In discussions of public transport, we are accustomed to shrugging our shoulders and saying that this is a car city.
But such a defeatist response ignores such projections as those in a Transport Ministry report published this week, which predicts midday traffic jams within 20 years.
Cyclists, in particular those who commute, are not obscure oddball hobbyists; they are the trailblazers of a transport future whom we should applaud and accommodate. Those riders whose fluoro backpack-covers ungrammatically proclaim they mean "one less car" on the road are stating a literal truth: each cyclist contributes to easing congestion and competition for parking and they deserve to be treated with gratitude.
Yet our roading network is a hostile environment for cyclists. Lane systems that allow traffic either to turn right or go straight ahead make it impossible for a cyclist to choose a line that is guaranteed not to come into conflict with cars. And cycle lanes, where they exist at all, are narrow and not separated from the carriageway by raised kerbing.
It is commonly believed that the great "cycle cities" of Europe, notably in the Netherlands, have always been that way. Motorists are required by strict (and strictly enforced) law to make life easy for cyclists.
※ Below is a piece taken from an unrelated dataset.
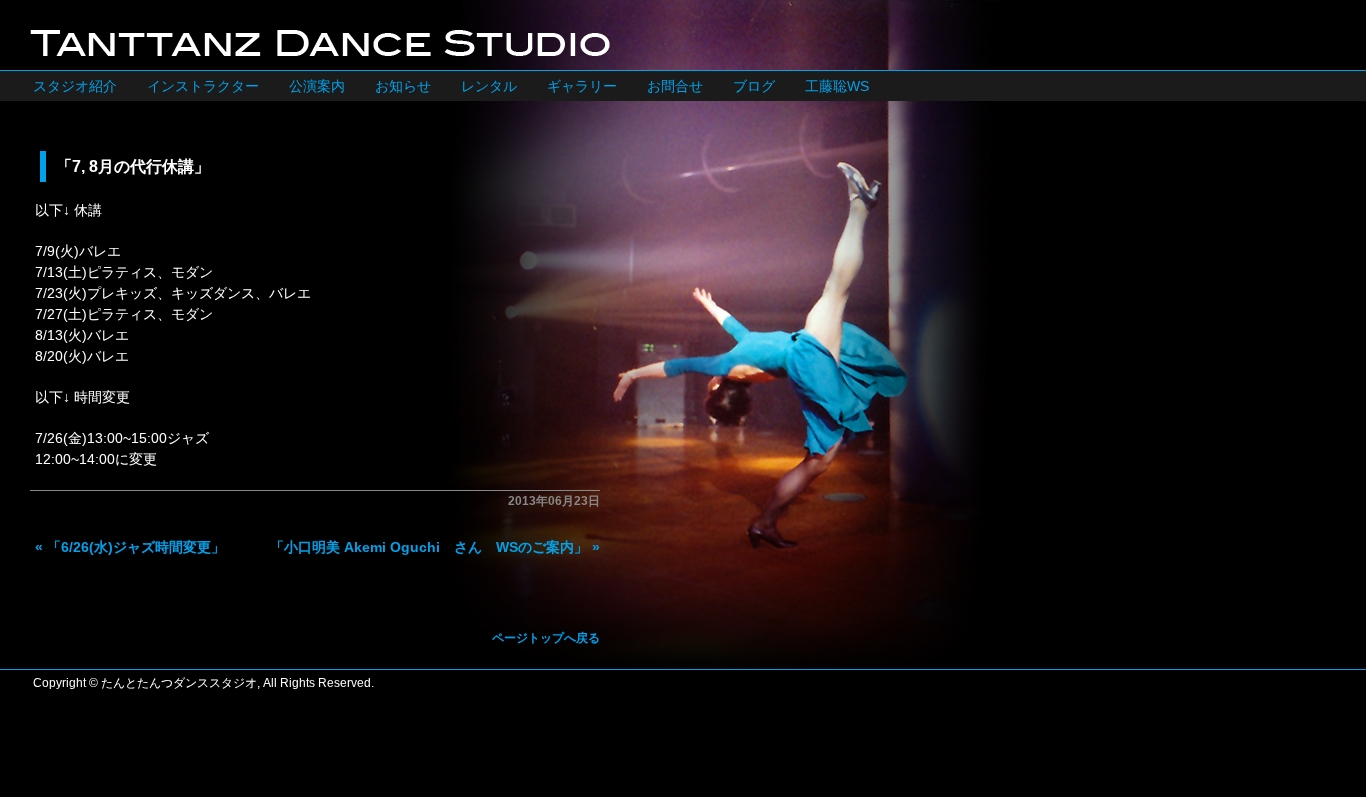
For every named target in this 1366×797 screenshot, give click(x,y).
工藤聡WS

But in fact the cycle culture that grew up in the early 20th century, when bikes hugely outnumbered cars, was swept away by a wave of increased car ownership in the prosperous postwar years. It was only furious public pressure after many cyclist deaths, and then the 70s spikes in oil prices, that forced the wholesale building of wide, isolated cycleways.
It is well past time that we followed the Dutch example. It does not require great capital investment, just the appropriation of some existing carriageway, making dual-lane roads single-lane and cutting back roadside parking.
As cycling becomes safer, more people will saddle up. And fragile cyclists in snarls of traffic will live longer.
At the same time, some cyclists would do their cause a favour by displaying a bit more respect for the rules of the road. A bicycle is a vehicle under the law and if a cyclist wants to be defined as something other than a vehicle user, it takes no effort to dismount and become a pedestrian for a few moments.
They don't hold the Tour de France in heavy traffic. Rush-hour cyclists would do well to have rush-hour expectations.